Most Web browsers deactivate DH_anon cipher suites because of the inherent vulnerability to MitM. You can have the same conceptual effect with a self-signed SSL certificate, that you can produce yourself without talking to any CA. Of course, the same Web browsers will then show the "scary warnings", for pretty much the same reason.
From the EFF point of view, whose arch-enemy is the NSA, generalized DH_anon cipher suites would make sense, since Evil Spy Agencies™ are know to prefer passive eavesdropping (since it leaves no incriminating traces). Passive eavesdropping is defeated by DH_anon. However, for most other people, the biggest threat is not governmental intrusiveness, but mundane con-artists that try to separate you from your money, and these do not hesitate to run full MitM attacks, e.g. with fake WiFi access points.

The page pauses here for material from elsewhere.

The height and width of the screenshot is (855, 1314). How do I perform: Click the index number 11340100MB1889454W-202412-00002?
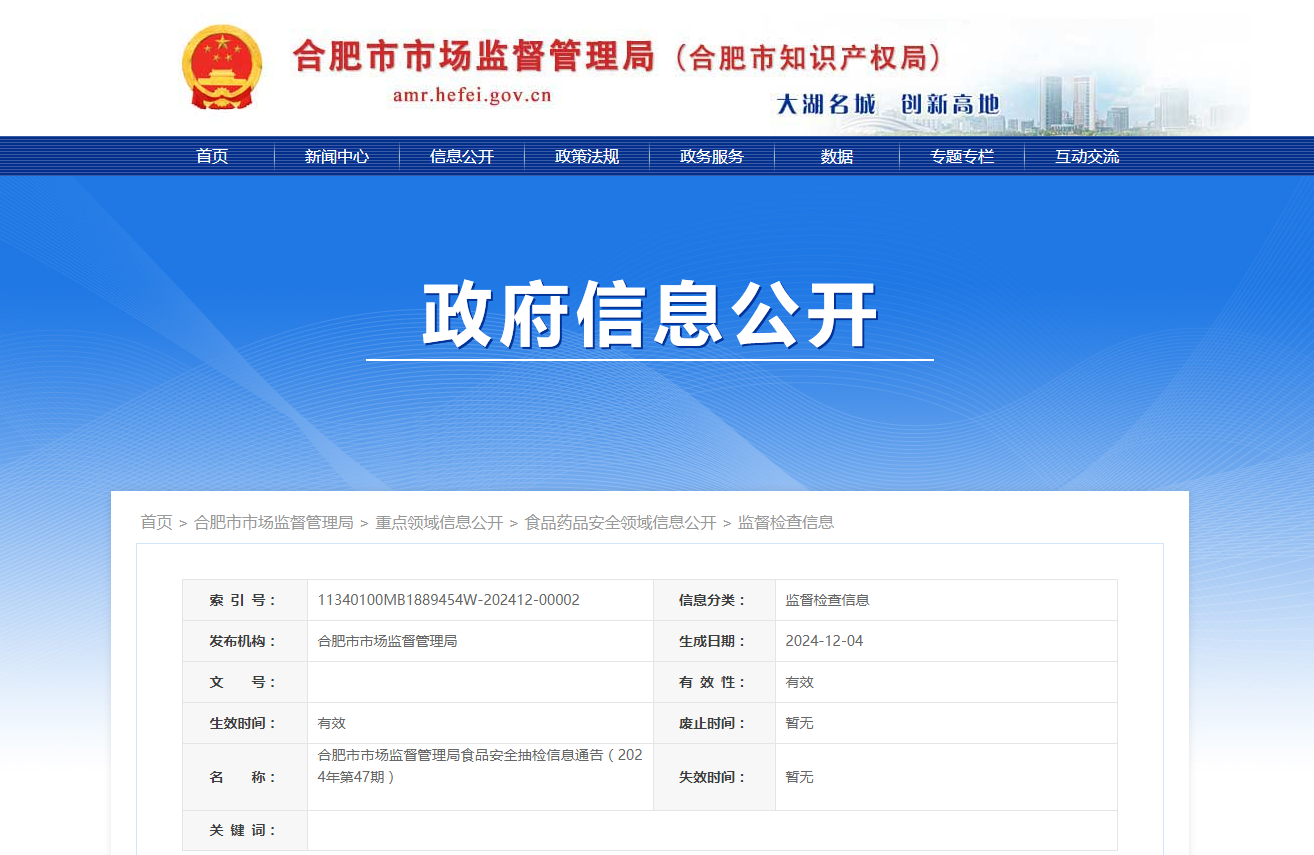[448, 600]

The Let's Encrypt initiative aims at making certificate issuance free (as in "no money") and automated, while still maintaining a bit of effort at "verifying" that whoever obtains the certificate has some degree of control over the designated domain. From the look of it (it deserves closer inspection), this system relies on the DNS and implies that any DNS attack (e.g. DNS spoofing) might be leveraged into rogue certificate issuance, in a fully automated way, so this initiative would be a weakening of the current certificate model. On the other hand, if it convinces more people to use SSL, it contributes to a "safer World", at least from NSA-is-the-Devil point of view, where what matters is defeating passive eavesdroppers.
Anyway, without support from Microsoft and Google (i.e. inclusion of the Let's Encrypt root CA in IE and Chrome), there is no way that the initiative really turns into generalized HTTPS. Not a lot of people would activate SSL on their Web site if it means that 70% of users will get insulted and scared away by their browsers. If Microsoft and Google don't jump in the wagon (and I don't believe they will), then the Let's Encrypt system will remain a political gesture, but won't be widespread (and ultimately Mozilla will drop it if someone bothers to mount an automated DNS-based attack).
There is another completely different certificate-less mode for SSL; it is called SRP. That one is safe, but different from normal Web browsing. SRP ensures mutual client/server authentication with regards to a shared secret, and it does so in a way that protects the shared secret against offline brute force -- so it can tolerate the use of a low entropy shared secret, i.e. a password. TLS-SRP makes a lot of sense for accessing password-protected network resources, and it involves no certificate at all; and yet, it is safe against MitM and eavesdropping.
Unfortunately, Web browsers don't currently support SRP.